## Grafana welcome Arbitrary File Reading Vulnerability

|   **Vulnerability**  | **Grafana welcome Arbitrary File Reading Vulnerability**  |
| :----:   | :-----|
|  **Chinese name**  |   Grafana 网络应用程序平台 welcome 任意文件读取漏洞 |
| **CVSS core**  | 7.5 |
| **FOFA Query**  (click to view the results directly)| [app="Grafana_Labs-公司产品"](https://en.fofa.info/result?qbase64=YXBwPSJHcmFmYW5hX0xhYnMt5YWs5Y%2B45Lqn5ZOBIg%3D%3D) |
| **Number of assets affected**  | 369673 |
| **Description**  | Grafana is a cross-platform, open source platform for data visualization web applications.

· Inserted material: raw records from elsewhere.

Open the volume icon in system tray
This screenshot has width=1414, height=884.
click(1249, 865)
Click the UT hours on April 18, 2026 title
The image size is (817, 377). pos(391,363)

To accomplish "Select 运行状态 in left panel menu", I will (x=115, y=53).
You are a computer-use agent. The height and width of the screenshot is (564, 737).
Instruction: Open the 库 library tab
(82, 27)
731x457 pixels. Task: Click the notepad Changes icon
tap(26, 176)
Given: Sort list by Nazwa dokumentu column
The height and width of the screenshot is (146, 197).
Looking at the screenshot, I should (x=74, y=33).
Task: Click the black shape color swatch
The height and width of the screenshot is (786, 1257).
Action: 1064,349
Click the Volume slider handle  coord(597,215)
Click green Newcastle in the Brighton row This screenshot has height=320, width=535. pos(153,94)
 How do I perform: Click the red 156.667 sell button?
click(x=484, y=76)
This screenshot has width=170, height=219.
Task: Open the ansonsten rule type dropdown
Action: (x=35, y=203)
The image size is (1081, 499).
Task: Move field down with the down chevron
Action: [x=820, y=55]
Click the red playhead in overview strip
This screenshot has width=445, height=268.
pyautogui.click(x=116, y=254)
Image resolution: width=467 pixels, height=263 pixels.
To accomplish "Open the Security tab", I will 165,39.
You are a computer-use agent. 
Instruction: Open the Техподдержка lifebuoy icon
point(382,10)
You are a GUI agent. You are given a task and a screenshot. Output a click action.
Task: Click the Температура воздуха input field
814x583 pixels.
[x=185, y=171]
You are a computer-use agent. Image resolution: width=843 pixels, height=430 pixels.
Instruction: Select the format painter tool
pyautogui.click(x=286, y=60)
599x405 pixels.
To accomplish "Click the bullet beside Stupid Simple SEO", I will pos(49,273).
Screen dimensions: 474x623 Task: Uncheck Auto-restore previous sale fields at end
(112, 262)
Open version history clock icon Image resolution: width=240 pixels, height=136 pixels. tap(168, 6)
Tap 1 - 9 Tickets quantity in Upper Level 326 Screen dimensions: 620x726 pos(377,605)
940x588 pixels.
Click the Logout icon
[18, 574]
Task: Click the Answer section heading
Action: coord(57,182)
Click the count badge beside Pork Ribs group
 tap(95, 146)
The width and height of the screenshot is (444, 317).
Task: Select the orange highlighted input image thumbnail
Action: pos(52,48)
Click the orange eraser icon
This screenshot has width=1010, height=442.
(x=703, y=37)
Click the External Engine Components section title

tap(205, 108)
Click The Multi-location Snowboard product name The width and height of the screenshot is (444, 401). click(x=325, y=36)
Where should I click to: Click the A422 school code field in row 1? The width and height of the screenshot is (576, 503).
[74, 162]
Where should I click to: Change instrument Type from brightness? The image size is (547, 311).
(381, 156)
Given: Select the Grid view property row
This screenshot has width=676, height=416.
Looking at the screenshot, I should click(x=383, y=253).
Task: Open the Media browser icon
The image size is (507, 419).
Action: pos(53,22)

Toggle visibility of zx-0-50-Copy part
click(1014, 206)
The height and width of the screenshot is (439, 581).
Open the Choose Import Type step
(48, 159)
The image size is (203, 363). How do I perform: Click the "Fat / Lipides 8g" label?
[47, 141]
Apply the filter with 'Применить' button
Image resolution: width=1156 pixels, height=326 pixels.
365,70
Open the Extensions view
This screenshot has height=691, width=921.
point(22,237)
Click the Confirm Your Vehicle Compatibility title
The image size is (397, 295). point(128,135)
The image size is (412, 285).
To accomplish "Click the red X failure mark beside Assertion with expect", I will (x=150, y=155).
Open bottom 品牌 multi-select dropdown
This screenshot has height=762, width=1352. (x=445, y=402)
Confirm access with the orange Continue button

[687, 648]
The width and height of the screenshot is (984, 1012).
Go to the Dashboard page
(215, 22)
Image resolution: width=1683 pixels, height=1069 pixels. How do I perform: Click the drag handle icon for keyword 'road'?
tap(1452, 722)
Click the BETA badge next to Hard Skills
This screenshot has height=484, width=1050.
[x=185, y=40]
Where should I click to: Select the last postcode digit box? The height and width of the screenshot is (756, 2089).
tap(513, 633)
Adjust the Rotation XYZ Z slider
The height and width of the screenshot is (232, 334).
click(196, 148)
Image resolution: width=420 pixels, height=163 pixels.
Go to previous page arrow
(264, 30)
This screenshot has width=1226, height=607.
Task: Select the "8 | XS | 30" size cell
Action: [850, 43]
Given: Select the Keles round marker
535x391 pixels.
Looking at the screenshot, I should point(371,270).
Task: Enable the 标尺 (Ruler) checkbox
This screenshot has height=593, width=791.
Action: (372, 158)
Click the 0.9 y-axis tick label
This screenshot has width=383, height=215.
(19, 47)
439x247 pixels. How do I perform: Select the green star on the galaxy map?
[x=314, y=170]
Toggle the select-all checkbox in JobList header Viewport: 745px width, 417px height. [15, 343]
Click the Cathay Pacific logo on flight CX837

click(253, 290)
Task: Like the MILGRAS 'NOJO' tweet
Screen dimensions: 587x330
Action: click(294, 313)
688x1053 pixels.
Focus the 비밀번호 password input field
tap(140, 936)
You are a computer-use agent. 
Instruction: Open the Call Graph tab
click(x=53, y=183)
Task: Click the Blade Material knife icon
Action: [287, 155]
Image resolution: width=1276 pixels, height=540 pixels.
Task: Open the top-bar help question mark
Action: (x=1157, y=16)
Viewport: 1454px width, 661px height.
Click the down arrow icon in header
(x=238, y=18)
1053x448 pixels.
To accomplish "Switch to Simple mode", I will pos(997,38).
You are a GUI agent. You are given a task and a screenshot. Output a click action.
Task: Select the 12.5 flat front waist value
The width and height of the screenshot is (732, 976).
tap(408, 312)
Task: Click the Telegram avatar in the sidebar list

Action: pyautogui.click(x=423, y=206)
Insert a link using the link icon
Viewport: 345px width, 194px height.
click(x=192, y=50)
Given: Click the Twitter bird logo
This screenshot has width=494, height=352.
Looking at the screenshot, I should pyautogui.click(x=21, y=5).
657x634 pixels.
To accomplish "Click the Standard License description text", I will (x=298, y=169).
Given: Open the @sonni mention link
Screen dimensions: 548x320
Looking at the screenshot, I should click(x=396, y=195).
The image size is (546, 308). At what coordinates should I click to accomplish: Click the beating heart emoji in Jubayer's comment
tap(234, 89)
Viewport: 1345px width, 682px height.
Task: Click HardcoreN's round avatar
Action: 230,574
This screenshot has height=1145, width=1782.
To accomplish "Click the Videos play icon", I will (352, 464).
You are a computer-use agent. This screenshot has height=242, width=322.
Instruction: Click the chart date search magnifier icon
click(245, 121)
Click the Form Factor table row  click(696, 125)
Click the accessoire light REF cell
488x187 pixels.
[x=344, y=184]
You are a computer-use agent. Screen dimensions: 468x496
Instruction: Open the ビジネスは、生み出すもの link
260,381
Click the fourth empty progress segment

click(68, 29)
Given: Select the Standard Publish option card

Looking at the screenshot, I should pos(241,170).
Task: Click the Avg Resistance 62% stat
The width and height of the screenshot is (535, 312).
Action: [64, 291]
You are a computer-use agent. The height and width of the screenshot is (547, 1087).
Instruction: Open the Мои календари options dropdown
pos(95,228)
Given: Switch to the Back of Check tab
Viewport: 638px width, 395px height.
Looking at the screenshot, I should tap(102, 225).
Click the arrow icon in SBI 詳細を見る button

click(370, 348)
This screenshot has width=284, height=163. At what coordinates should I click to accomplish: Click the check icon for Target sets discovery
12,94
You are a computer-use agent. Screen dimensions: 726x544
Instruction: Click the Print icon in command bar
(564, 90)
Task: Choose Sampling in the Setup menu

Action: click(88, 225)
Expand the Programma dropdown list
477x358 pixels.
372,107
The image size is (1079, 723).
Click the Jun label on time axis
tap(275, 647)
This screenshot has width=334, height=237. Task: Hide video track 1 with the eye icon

After users configure the connected data source, Grafana can display data graphs and warnings in a Web browser. Unauthorized attackers can exploit this vulnerability and gain access to sensitive server files. |
| **Impact** | Grafana can display graphs and warnings in a Web browser. Unauthorized attackers can exploit this vulnerability and gain access to sensitive server files. |

![](https://s3.bmp.ovh/imgs/2023/04/07/ac7eb471dfe138dc.gif)